Swedish football club

Torestorp/Älekulla FF is a Swedish football club located in Torestorp.

==Background==
Torestorps IF and Älekulla IF merged in 2008 to form Torestorp/Älekulla FF. The new club took the place of Torestorps IF in Division 5 Västergötland Sydvästra.

Torestorp/Älekulla FF currently plays in Division 4 Västergötland Södra which is the sixth tier of Swedish football.
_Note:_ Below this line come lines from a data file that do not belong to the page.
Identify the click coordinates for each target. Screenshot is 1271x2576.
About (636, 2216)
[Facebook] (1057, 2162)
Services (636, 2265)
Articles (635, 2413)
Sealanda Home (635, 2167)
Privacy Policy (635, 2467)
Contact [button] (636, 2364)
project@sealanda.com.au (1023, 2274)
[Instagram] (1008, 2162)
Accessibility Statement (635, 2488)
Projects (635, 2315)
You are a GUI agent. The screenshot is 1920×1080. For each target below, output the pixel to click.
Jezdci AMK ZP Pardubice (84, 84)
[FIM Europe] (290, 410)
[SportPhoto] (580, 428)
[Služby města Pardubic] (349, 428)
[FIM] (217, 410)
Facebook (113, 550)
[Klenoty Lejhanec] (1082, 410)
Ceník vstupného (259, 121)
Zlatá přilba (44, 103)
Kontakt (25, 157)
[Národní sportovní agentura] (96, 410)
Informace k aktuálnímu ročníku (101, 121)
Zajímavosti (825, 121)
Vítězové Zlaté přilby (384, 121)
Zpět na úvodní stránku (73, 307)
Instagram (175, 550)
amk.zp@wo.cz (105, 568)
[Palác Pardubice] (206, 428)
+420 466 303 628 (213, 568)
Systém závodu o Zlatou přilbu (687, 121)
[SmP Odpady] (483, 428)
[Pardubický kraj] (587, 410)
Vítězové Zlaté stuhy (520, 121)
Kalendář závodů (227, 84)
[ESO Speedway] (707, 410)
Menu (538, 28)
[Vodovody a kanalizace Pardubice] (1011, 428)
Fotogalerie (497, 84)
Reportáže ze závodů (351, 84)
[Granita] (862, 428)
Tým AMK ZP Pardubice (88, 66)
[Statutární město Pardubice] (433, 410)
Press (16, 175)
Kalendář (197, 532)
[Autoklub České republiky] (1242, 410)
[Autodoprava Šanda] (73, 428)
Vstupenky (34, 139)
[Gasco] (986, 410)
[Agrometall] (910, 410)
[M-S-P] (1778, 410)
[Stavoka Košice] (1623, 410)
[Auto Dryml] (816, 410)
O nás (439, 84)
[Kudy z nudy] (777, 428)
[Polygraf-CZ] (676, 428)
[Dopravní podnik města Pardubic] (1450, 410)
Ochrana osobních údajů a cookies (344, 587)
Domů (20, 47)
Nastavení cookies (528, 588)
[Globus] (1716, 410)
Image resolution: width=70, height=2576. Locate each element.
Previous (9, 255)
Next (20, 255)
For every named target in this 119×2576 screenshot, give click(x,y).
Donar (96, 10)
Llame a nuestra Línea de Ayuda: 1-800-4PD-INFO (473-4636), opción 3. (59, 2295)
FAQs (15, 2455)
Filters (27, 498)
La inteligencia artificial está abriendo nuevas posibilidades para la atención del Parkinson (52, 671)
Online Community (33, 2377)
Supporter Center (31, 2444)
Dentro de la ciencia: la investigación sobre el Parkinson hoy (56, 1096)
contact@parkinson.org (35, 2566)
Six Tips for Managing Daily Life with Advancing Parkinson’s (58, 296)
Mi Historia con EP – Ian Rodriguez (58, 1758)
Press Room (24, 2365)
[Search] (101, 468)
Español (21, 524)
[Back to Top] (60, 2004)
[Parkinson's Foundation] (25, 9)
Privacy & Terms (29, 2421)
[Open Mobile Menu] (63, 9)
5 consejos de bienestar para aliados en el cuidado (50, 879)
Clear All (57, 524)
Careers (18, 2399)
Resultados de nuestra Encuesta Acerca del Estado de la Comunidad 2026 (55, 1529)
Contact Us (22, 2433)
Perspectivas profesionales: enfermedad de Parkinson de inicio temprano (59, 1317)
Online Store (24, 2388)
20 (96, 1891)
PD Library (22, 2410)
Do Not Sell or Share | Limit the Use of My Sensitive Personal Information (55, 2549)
They play their home matches at the Svansjövallen in Torestorp and Äbyvallen in Älekulla.

The club is affiliated to Västergötlands Fotbollförbund.

==Season to season==

| Season | Level | Division | Section | Position | Movements |
|---|---|---|---|---|---|
| 2004 | Tier 5 | Division 4 | Västergötland Södra | 3rd | Torestorps IF |
| 2005 | Tier 5 | Division 4 | Västergötland Södra | 6th | Torestorps IF |
| 2006* | Tier 6 | Division 4 | Västergötland Södra | 6th | Torestorps IF |
| 2007 | Tier 6 | Division 4 | Västergötland Södra | 11th | Torestorps IF – Relegated |
| 2008 | Tier 7 | Division 5 | Västergötland Sydvästra | 1st | Promoted |
| 2009 | Tier 6 | Division 4 | Västergötland Södra | 5th |  |
| 2010 | Tier 6 | Division 4 | Västergötland Södra | 8th |  |
| 2011 | Tier 6 | Division 4 | Västergötland Södra |  |  |

- League restructuring in 2006 resulted in a new division being created at Tier 3 and subsequent divisions dropping a level.